Şehir Plancıları Odası Dünya Çevre Günü dolayısıyla yaptığı açıklamada çevre mücadelesinin küresel ölçekte yaşam alanı mücadelesi olduğuna dikkat çekti. Kentin kır ael koymasının ve yaşam alanlarının yitirilmeye devam etmesinin endişe verici olduğuna vurgu yapılan açıklamada, “kentleri ve onları içerisine alan doğayı, tüm yer altı ve yerüstü varlıkları ile birlikte piyasa malına çeviren sistemin, AKP döneminde, yasal ve kurumsal altyapısı tamamlanmıştır” dendi. Mücadelenin giderek her gün bir önceki günden daha da vazgeçilmez bir “yaşam hakkı” mücadelesine dönüştüğü tespitini yapan Şehir Plancıları Odası açıklamasında, AKP döneminde izlenen, biçimsel hukuki uygunlukla meşruluğu ve adaleti kendinden menkul ekonomik, sosyal ve çevre politikaları sonucunda yaşananlar şöyle sıralandı:
– Ormanlardan meralara, kıyılardan akarsulara, tarım alanlarından yaylalara kadar tüm doğal alanlarımıza ilişkin onlarca mevzuat değişikliği yapılarak kültürümüze, kimliğimize, kamusal alanlarımıza, yapılı ve yapısız çevremize yani yaşam alanlarımıza benzeri görülmemiş bir saldırı sistemli olarak yaygınlaştırılmıştır.

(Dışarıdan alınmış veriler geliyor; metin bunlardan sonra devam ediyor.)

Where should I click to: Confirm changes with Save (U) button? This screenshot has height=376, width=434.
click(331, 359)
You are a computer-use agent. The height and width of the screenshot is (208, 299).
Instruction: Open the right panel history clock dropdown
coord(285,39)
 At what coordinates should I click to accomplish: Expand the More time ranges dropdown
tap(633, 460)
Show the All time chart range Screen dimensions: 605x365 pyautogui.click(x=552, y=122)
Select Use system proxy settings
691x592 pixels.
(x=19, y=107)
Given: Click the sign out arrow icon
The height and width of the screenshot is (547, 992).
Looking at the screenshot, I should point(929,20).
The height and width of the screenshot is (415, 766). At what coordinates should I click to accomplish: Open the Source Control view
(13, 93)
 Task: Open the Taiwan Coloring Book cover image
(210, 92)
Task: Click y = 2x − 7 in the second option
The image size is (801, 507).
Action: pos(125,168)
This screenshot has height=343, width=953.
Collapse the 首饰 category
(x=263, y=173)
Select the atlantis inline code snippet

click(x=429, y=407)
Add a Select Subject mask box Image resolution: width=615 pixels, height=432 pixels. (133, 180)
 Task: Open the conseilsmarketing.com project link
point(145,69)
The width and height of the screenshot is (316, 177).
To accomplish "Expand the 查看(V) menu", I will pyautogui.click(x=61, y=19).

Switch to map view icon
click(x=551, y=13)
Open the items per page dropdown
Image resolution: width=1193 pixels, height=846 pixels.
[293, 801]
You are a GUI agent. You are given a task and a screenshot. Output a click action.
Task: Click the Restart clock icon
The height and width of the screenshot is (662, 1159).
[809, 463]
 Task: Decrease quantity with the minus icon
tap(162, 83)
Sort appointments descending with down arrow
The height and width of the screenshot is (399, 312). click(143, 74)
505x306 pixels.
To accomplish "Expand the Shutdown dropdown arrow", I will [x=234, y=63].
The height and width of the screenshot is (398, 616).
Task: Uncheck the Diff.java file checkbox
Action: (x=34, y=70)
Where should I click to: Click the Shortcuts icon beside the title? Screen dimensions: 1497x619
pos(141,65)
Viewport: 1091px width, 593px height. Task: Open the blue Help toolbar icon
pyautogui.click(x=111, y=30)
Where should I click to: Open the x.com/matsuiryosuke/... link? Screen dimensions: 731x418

– Anayasa`ya aykırı olarak uluslararası nitelikte tüm insanlığa ait doğal kültürel, arkeolojik tarihi koruma alanları kontrolsüz ve sınırsız bir şekilde yapılaşmaya açılmıştır.
– Çevre Düzeni Planlarıyla, ülke ve dünya ölçeğinde ekolojik öneme sahip, çevre kirlenmeleri ve bozulmalarına duyarlı toprak ve su alanlarını içeren, sahip olduğu biyolojik çeşitliliğin, doğal varlıkların ve bunlarla ilgili kültürel varlıkların gelecek kuşaklara ulaşmasını sağlamak üzere statü verilen alanlarımız gözden çıkarılmıştır.
– Dışa bağımlı enerji politikalarının bir sonucu olarak HES`ler, ithal kömüre dayalı termik santraller ve nükleer enerji santralleri, ülkenin enerji ihtiyacına yönelik bir planlama yapmadan enerji kaynakları için bir denge gözetmeden, gelişigüzel yer seçimiyle yaşam alanları tehdit edilmektedir.
– Ülke topraklarının tamamı sınırsız, kontrolsüz ve kuralsız bir şekilde madencilik uygulamalarına açılmıştır.
– Toplumsal mücadele alanı olan ve toplumsal belleğimizin yapıtaşları haline gelmiş; mahallelerimiz, sokaklarımız, meydanlarımız, parklarımız otoriter zihniyetin baskı aracına dönüştürerek, araç öncelikli, rant temelli düzenlemelerle kapitalizmin kar hırsıyla talan edilmekte ve birer birer yok edilmektedir.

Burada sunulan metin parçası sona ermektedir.